→ **Task instructions**
Among the entries that follow, find the lines containing the string "LinkedIn" and copy them.
┌─ The records
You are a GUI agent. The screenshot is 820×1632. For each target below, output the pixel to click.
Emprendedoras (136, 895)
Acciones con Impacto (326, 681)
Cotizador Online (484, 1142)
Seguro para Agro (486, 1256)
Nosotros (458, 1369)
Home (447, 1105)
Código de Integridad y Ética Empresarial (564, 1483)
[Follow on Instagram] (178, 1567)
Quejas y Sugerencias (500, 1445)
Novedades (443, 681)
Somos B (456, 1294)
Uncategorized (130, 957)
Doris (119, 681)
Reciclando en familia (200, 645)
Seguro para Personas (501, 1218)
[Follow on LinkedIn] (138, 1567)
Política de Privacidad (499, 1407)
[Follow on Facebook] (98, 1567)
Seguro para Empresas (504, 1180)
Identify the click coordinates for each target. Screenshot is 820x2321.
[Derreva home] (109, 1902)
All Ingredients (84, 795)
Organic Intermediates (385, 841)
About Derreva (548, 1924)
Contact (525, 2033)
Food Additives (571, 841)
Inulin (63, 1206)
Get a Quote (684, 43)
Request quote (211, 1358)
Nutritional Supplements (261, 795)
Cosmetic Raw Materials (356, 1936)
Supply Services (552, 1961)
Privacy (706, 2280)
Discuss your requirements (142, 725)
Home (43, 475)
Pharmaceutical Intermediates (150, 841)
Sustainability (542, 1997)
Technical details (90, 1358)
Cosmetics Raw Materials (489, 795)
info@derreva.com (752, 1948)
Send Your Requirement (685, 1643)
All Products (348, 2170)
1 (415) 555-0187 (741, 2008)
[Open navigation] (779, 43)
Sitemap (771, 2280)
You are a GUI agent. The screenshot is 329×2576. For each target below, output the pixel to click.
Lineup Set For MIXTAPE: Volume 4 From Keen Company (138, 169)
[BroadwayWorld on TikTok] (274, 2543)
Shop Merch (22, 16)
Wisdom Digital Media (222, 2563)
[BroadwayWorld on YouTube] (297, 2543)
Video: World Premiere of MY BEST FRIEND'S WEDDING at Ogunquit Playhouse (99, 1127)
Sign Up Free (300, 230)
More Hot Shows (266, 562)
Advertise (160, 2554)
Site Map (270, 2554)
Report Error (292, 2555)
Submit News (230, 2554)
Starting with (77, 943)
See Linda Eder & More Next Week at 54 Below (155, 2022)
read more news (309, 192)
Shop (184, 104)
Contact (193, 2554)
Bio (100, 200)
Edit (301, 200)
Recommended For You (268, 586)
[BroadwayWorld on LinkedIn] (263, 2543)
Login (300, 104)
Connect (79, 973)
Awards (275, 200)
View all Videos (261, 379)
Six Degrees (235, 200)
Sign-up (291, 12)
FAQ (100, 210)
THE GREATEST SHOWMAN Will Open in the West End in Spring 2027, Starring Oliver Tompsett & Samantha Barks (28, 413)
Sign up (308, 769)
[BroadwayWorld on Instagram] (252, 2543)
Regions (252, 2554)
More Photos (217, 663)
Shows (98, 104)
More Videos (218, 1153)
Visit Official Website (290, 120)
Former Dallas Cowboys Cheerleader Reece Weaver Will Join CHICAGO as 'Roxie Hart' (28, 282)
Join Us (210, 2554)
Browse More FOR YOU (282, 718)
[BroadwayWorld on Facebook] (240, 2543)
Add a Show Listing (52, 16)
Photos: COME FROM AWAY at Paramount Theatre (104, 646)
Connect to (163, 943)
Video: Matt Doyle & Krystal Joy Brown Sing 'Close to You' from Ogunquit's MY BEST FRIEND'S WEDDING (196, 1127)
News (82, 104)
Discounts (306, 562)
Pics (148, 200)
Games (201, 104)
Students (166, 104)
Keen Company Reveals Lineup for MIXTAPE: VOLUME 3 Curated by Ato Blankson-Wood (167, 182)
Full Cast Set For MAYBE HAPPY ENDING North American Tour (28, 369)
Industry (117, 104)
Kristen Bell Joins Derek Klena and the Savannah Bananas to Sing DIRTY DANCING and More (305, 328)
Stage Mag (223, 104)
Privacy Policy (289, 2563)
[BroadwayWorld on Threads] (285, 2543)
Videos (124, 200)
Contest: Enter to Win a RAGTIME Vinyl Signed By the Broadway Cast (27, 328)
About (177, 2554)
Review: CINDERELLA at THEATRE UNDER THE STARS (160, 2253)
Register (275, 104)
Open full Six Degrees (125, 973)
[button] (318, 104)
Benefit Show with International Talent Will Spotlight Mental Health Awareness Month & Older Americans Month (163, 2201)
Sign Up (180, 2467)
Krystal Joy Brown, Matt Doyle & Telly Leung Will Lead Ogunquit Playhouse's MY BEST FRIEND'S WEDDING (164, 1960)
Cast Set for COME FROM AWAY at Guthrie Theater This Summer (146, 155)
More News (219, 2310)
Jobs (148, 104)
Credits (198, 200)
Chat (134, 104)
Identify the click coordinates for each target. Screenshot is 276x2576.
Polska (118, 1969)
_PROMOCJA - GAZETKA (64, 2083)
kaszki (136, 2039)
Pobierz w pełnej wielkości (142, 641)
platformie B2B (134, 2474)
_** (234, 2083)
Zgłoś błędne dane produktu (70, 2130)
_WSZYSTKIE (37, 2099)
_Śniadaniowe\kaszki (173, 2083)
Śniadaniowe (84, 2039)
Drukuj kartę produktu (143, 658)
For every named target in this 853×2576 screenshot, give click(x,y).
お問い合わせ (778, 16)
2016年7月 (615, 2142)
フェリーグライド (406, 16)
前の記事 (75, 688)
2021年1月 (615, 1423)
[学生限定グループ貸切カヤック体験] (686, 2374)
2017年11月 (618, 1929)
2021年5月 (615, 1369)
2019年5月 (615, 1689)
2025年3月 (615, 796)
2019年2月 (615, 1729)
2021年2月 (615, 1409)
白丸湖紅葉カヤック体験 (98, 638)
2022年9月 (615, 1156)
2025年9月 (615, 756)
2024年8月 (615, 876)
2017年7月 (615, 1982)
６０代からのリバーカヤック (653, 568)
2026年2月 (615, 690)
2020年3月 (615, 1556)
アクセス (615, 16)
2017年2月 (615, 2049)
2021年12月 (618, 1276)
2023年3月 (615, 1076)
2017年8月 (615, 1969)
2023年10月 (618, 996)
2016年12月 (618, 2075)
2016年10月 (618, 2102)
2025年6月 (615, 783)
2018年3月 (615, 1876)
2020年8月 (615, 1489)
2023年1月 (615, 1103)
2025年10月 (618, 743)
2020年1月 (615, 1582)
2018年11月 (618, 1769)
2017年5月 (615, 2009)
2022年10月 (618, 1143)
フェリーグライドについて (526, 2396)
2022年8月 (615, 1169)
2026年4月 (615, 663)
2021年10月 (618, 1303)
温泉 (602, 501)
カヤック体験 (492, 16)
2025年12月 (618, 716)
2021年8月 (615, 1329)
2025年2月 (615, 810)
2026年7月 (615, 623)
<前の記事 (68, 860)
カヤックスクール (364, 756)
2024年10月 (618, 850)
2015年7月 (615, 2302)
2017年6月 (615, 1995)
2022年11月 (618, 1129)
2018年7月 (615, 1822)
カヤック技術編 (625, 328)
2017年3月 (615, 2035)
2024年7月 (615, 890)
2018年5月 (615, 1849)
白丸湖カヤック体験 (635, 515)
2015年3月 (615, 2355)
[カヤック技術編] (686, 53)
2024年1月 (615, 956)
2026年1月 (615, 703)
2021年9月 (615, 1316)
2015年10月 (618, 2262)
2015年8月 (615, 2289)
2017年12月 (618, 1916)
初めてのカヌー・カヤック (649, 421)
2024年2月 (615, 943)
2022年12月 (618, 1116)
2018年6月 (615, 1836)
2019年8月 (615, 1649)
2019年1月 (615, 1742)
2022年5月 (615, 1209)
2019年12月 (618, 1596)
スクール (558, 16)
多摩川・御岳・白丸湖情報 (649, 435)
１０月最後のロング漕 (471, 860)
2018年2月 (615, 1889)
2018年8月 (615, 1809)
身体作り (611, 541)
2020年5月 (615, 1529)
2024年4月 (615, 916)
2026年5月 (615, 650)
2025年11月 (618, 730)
└─
→ **Exercise answer**
[Follow on LinkedIn] (138, 1567)
[BroadwayWorld on LinkedIn] (263, 2543)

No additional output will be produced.